Having raised their pre-seed round from Antler, the startups are seeking to raise additional funds to fuel the next stage of their growth. We are very excited to be holding this Round Table Session with Leapfunder. It’s a terrific opportunity for our startups to meet potential future investors in a casual, informal setting and get the chance to present their pitch to create relationships that could result in advice and possibly investment.
For investors, this is also a great platform to interact with the new wave of groundbreaking tech startups at an early stage – arguably the most interesting moment of their journey. It’s a great occasion for everyone to network.
5. What’s the next big thing in the startup world? What do you predict for the Dutch startup ecosystem in the near future?

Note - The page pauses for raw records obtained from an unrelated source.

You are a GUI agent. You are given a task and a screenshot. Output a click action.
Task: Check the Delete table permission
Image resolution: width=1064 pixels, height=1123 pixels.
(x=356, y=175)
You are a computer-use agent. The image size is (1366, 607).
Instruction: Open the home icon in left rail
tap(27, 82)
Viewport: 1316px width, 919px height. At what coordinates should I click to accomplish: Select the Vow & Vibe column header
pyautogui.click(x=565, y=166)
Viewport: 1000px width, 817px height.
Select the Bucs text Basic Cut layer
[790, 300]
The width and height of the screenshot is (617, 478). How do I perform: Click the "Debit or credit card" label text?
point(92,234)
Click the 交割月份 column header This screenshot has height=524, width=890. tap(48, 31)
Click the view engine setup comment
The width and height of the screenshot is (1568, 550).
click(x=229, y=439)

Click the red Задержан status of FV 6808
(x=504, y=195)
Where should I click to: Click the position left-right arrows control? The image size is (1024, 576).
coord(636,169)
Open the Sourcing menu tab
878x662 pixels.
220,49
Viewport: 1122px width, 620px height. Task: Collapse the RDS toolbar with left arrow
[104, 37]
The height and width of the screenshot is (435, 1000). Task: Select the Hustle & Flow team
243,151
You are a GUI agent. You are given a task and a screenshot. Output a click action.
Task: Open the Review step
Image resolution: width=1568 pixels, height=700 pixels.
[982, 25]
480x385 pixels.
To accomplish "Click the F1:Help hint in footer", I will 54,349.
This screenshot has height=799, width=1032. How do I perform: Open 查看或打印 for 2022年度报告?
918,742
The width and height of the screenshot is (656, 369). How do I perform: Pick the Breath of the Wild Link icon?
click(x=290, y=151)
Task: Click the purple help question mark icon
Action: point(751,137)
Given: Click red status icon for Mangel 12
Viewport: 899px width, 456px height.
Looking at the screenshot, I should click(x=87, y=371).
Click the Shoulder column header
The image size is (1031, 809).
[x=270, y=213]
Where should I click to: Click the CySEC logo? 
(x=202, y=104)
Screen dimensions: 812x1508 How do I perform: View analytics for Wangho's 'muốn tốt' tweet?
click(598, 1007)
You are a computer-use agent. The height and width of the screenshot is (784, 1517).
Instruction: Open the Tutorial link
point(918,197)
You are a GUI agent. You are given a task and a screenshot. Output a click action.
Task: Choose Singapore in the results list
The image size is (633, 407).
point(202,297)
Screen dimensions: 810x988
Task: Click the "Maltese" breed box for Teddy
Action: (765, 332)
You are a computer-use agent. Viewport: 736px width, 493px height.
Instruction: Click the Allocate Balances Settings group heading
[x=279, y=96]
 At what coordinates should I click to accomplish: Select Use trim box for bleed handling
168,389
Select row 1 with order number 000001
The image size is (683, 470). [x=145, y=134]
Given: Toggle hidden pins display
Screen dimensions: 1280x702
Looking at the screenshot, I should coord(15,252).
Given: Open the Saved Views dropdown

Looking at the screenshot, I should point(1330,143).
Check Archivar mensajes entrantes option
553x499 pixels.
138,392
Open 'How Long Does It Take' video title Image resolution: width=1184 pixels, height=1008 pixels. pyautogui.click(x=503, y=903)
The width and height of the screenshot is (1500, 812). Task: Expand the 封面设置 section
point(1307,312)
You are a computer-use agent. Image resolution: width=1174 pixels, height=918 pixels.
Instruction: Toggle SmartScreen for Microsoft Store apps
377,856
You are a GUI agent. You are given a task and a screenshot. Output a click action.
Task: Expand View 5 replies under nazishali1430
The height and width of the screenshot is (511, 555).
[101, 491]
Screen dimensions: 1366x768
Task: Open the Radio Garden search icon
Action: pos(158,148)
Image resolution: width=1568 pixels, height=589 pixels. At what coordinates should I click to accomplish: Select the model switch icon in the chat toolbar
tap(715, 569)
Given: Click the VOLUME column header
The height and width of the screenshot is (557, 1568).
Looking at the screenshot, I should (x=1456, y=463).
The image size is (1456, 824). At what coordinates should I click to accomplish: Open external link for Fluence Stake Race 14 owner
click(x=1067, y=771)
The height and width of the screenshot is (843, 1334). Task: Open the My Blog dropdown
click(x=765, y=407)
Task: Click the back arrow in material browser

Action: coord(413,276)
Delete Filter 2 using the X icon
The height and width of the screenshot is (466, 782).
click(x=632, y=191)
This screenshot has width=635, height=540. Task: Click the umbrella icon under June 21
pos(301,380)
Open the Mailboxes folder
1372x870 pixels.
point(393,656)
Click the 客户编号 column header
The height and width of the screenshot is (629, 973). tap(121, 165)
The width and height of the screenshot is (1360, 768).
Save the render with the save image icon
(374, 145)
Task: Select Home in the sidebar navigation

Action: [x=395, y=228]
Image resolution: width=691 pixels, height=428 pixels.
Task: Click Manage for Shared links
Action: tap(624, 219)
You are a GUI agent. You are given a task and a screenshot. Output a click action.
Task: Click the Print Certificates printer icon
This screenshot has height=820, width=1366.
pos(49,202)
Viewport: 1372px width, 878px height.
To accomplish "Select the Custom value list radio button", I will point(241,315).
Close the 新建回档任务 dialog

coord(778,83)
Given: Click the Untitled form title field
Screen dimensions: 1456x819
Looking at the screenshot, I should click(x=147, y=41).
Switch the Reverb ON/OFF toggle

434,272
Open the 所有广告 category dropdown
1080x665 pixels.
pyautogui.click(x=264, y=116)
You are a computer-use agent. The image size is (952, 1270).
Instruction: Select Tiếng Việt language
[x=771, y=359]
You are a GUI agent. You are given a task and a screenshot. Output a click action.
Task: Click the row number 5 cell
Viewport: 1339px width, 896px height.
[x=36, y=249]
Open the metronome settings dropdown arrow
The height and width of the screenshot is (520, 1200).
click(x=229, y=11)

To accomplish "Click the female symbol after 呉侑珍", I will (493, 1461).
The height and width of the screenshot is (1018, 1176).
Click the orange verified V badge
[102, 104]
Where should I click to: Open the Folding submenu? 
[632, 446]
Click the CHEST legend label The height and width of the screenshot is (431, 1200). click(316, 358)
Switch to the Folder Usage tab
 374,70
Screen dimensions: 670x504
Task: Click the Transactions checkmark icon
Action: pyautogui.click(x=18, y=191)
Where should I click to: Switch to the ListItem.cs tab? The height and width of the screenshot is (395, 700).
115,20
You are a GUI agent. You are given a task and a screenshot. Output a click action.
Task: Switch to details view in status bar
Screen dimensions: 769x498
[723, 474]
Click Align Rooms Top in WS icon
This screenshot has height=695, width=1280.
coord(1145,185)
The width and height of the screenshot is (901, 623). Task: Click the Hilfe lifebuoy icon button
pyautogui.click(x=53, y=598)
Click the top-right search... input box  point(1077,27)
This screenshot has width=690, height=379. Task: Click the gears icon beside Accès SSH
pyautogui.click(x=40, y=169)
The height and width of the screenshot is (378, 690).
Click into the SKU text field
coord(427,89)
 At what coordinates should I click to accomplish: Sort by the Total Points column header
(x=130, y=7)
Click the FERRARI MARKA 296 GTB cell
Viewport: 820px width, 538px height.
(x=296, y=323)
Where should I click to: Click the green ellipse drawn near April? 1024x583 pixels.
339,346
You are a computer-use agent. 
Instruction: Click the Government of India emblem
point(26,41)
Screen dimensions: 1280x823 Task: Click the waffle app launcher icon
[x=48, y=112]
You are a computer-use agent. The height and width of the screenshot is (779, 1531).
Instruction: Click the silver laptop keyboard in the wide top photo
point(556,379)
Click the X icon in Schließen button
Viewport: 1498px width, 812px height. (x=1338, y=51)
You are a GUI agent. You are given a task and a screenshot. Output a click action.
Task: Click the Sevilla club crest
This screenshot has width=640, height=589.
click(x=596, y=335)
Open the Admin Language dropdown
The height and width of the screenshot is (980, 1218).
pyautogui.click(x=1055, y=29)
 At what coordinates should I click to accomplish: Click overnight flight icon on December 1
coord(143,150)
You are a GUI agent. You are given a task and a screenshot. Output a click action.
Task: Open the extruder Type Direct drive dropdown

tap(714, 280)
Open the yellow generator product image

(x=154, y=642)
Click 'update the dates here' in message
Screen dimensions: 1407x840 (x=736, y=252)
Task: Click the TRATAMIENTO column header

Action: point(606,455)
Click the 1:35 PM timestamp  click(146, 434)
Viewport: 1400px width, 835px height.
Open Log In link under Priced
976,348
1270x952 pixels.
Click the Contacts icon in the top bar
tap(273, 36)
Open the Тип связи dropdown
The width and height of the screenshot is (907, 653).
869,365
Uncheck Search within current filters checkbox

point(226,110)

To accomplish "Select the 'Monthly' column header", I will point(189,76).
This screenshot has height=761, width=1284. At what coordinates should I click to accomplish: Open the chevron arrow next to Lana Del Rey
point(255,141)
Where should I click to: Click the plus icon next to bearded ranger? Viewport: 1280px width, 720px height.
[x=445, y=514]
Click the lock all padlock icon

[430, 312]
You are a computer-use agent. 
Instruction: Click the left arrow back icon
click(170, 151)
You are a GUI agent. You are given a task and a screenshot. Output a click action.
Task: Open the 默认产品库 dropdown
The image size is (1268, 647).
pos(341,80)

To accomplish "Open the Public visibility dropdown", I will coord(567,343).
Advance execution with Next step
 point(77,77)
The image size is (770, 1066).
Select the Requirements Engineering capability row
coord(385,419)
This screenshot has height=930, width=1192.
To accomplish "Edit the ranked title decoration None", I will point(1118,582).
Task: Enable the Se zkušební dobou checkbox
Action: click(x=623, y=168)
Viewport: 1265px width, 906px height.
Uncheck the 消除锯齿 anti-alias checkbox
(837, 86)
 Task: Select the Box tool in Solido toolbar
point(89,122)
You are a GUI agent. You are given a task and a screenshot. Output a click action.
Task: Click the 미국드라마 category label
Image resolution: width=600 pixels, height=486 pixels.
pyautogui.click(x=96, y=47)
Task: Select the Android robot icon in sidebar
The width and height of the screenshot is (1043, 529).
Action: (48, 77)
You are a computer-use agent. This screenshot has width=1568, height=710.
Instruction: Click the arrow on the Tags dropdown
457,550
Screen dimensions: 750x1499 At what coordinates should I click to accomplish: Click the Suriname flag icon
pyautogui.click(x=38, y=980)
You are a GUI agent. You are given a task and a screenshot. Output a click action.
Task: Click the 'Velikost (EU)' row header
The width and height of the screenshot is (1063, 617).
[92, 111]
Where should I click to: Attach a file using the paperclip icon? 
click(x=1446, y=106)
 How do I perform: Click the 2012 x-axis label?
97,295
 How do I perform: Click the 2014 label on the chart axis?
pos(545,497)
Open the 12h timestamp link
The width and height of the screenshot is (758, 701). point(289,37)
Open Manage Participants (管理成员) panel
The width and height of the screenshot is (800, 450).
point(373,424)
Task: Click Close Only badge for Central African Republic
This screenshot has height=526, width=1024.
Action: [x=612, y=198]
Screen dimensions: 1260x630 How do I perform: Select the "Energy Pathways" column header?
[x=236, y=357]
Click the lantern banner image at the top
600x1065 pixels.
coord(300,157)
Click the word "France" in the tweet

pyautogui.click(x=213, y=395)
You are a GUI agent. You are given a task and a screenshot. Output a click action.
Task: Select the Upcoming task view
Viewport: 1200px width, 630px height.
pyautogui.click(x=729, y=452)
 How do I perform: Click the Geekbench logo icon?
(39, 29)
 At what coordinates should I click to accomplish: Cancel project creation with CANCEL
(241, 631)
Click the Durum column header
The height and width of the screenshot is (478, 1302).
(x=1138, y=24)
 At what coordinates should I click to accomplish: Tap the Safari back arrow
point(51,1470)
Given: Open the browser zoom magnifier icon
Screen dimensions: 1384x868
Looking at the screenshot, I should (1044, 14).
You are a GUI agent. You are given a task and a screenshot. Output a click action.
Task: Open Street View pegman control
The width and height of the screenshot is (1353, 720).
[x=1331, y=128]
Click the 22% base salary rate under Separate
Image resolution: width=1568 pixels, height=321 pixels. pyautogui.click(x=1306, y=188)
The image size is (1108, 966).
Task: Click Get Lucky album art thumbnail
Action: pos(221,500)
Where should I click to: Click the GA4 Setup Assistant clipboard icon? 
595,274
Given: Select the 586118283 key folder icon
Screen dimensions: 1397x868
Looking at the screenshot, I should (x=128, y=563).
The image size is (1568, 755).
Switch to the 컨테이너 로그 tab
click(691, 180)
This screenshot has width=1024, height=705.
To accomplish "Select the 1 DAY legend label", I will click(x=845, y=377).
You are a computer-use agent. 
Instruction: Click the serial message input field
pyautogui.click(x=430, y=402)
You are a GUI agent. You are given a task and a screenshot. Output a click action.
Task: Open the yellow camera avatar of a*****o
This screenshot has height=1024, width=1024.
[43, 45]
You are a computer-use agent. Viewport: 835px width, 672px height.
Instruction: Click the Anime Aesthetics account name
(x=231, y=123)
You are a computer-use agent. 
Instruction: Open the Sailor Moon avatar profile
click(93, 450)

Rather than predicting the future, here are some thoughts about a couple things I can see clearly in the present:
- The Netherlands is well-positioned to attract world-class talent thanks to its Startup Visa program, at a time where a growing trend among Western countries is to close their borders (that was true before COVID-19). We see this with our program – Antler Amsterdam has one of the most diverse cohorts out there
- Despite the many great initiatives spearheaded by ecosystem players like Techleap, there is still a piece of the puzzle missing that is needed to put the Netherlands on the path to being a full-fledged innovation hub. Many foreign governments have put in place initiatives that encourage innovation by granting private investors a significant tax break when investing in early-stage, ‘high-risk’ companies. This is a phenomenal way to bridge the pre-seed funding gap – by effectively incentivizing individuals to make early-stage investments – while at the same time generating a lot of experience that benefits the ecosystem: entrepreneurs become more innovative, and investors savvier. The most eminent ecosystems out there thrive because successful entrepreneurs and early-stage investors reinject their knowledge and money back into it. That’s how ecosystems build their structural advantages. Arguably, this is not so much a prediction but a hopeful message. At Antler we are very eager to pursue this dialogue.
Thank you very much for sharing your insights, Julien. We wish you the best of luck in your future endeavors!